■ **ASSIGNED TASK**: Please return exactly the lines from the one containing "Image resolution: width=1000" through the end of the records, including both.

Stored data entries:
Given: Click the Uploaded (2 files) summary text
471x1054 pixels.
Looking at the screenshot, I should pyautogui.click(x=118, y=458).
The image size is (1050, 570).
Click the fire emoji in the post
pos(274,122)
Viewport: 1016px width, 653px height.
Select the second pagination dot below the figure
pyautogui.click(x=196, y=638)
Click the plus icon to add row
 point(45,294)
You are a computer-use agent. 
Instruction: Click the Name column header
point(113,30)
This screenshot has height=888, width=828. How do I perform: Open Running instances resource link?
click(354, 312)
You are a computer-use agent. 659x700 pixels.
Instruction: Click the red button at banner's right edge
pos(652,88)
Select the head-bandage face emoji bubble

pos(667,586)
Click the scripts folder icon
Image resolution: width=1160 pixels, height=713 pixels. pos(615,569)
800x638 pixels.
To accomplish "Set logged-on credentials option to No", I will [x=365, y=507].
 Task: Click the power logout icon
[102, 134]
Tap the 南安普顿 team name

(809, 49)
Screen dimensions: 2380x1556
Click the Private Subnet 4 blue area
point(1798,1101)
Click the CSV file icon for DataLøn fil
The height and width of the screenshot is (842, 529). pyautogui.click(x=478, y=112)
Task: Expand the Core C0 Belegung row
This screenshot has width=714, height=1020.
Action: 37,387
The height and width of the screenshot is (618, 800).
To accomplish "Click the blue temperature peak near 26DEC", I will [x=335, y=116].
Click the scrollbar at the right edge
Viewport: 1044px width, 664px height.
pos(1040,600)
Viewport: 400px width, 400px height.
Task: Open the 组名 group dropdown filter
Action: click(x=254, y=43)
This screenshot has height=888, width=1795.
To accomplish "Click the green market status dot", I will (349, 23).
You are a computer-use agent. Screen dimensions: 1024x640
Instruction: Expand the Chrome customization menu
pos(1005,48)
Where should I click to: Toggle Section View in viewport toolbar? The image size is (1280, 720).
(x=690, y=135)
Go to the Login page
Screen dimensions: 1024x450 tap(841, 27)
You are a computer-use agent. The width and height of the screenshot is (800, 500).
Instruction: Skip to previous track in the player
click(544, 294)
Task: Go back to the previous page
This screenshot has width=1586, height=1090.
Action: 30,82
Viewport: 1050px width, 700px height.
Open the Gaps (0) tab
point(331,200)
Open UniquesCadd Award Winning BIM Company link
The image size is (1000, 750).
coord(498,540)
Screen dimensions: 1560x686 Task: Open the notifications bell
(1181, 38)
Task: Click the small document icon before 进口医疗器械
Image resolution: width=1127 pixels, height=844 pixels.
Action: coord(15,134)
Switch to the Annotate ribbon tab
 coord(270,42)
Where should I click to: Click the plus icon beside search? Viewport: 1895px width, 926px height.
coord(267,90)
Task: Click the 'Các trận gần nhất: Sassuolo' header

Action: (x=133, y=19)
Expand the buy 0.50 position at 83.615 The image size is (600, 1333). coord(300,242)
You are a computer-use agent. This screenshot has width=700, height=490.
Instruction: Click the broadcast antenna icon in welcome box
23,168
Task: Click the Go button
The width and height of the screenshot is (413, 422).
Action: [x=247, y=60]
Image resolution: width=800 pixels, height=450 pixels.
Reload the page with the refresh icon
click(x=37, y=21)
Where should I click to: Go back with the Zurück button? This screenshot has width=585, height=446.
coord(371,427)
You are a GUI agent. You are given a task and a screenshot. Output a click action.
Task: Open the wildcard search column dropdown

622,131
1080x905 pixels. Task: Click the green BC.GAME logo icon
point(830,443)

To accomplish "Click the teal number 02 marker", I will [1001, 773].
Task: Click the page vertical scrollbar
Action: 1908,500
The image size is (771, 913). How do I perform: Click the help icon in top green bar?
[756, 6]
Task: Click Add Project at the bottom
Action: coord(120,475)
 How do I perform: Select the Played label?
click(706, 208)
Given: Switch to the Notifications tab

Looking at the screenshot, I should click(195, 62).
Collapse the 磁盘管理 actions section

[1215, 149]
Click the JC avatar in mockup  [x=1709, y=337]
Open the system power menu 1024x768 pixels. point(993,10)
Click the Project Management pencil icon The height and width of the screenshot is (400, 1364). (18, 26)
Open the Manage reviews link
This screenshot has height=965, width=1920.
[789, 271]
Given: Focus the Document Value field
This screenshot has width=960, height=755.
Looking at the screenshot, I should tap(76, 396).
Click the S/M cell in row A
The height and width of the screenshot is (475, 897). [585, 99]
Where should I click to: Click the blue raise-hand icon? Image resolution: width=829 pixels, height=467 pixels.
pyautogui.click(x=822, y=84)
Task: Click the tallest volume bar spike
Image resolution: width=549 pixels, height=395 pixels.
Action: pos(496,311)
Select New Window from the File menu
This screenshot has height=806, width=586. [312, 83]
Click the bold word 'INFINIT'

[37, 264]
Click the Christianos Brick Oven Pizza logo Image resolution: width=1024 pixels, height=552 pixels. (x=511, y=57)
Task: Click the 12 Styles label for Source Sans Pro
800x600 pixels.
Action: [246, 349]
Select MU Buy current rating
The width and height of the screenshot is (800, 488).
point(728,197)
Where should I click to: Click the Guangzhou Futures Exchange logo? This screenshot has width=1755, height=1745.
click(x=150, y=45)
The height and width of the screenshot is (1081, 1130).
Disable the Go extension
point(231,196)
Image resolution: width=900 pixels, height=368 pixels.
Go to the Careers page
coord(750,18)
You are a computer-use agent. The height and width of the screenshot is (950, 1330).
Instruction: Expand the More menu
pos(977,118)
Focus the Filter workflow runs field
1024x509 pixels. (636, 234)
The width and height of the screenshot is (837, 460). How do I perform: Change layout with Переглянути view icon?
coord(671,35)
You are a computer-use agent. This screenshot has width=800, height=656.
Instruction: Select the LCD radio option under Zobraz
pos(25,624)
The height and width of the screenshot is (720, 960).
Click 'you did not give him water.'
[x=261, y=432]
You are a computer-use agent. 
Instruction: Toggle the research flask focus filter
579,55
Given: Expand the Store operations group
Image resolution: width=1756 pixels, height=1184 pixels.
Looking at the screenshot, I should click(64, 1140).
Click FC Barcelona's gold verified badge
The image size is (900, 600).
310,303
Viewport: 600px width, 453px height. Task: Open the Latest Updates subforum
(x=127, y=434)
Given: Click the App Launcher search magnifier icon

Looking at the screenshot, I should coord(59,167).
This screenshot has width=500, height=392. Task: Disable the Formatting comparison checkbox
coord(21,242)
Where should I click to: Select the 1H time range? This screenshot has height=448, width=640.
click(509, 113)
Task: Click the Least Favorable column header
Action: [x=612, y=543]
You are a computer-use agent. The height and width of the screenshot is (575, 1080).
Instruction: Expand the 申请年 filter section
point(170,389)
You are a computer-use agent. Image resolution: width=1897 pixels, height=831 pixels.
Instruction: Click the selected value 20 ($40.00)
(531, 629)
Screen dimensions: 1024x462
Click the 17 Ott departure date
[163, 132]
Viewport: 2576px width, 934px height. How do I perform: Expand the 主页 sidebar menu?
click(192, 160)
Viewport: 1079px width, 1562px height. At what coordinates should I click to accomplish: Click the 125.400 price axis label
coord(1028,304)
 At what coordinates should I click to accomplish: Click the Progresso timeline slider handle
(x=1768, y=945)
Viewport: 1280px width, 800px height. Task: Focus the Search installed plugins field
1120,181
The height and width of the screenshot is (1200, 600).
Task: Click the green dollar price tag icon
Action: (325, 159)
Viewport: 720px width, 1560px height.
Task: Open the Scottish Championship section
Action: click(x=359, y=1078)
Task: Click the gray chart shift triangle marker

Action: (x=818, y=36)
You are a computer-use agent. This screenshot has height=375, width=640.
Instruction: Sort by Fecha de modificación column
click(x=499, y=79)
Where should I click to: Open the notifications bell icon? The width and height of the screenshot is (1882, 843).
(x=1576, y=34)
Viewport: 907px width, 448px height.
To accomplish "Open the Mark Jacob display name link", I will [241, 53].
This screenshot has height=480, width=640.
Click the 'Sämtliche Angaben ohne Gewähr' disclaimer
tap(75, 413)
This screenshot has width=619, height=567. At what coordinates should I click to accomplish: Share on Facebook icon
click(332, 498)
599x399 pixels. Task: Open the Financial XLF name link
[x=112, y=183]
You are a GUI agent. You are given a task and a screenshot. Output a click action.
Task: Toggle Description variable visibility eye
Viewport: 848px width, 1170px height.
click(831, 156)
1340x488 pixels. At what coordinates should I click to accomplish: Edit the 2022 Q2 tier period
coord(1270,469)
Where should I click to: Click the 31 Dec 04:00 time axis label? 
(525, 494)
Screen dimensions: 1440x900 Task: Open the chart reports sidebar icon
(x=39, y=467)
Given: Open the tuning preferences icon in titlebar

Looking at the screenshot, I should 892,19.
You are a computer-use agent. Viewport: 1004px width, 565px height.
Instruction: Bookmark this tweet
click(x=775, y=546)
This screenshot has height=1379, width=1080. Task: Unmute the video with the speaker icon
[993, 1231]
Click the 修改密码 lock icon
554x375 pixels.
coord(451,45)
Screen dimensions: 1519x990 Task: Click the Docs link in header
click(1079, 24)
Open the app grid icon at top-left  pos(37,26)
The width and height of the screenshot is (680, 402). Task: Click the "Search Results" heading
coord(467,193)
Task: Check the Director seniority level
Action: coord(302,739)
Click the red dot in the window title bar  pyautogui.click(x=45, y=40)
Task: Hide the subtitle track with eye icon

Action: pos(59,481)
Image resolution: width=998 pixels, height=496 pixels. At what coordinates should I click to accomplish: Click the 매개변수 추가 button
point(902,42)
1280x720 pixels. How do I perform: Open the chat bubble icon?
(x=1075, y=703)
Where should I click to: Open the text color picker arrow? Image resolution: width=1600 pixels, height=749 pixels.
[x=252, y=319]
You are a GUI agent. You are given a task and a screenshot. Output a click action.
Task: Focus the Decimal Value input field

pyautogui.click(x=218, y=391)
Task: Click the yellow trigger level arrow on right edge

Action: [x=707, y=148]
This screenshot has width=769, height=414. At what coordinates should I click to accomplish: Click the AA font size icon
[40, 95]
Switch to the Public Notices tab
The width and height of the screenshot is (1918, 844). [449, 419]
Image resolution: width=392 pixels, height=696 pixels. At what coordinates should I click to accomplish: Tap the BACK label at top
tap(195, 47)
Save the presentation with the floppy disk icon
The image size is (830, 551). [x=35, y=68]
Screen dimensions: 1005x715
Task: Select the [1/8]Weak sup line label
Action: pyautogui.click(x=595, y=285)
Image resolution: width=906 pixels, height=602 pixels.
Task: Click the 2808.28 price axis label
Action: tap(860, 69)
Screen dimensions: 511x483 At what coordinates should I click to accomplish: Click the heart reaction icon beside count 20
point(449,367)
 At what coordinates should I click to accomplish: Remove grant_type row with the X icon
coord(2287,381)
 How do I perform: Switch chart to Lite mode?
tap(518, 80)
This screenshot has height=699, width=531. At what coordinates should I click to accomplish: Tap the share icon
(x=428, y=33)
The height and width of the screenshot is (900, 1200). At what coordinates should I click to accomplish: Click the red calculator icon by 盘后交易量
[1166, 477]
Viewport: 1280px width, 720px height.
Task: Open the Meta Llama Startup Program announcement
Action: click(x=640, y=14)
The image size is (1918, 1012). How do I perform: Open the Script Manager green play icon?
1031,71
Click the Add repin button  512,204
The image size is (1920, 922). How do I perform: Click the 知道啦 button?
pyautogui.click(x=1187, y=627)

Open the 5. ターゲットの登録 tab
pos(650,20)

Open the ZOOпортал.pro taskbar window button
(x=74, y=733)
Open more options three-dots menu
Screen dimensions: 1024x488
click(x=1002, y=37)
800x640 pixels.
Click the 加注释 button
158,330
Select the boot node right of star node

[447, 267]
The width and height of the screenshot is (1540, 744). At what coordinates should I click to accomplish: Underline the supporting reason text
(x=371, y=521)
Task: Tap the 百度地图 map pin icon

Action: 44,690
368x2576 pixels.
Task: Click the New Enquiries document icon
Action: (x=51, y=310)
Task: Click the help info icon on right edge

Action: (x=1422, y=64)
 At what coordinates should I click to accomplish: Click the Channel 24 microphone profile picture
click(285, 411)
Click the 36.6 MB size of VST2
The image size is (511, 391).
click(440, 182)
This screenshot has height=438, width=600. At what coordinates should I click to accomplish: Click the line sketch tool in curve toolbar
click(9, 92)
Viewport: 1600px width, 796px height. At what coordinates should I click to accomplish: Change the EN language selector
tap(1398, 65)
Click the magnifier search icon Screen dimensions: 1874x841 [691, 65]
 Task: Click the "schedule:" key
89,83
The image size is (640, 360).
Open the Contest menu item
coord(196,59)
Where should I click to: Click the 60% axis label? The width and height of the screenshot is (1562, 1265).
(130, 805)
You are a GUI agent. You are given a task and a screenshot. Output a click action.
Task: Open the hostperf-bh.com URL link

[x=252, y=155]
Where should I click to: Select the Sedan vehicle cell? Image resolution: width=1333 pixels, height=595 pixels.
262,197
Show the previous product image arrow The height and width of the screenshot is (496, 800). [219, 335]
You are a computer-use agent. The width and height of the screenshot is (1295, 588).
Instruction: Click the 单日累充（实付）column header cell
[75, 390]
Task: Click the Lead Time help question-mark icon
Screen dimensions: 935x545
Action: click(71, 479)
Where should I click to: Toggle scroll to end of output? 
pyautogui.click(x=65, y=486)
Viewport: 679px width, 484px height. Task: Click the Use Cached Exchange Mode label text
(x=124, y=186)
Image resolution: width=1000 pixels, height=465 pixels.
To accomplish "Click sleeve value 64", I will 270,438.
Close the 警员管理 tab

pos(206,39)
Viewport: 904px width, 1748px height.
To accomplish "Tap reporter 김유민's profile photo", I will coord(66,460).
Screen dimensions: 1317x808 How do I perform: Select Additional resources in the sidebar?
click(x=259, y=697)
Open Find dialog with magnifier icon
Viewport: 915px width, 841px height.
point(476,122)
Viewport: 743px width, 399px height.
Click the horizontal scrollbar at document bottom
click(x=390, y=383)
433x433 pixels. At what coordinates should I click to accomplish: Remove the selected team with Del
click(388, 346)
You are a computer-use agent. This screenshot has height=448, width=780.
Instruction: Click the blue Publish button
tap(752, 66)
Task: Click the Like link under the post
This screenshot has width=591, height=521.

■ **YOUR RESPONSE**:
Image resolution: width=1000 pixels, height=465 pixels.
To accomplish "Click sleeve value 64", I will 270,438.
Close the 警员管理 tab

pos(206,39)
Viewport: 904px width, 1748px height.
To accomplish "Tap reporter 김유민's profile photo", I will coord(66,460).
Screen dimensions: 1317x808 How do I perform: Select Additional resources in the sidebar?
click(x=259, y=697)
Open Find dialog with magnifier icon
Viewport: 915px width, 841px height.
point(476,122)
Viewport: 743px width, 399px height.
Click the horizontal scrollbar at document bottom
click(x=390, y=383)
433x433 pixels. At what coordinates should I click to accomplish: Remove the selected team with Del
click(388, 346)
You are a computer-use agent. This screenshot has height=448, width=780.
Instruction: Click the blue Publish button
tap(752, 66)
Task: Click the Like link under the post
This screenshot has width=591, height=521.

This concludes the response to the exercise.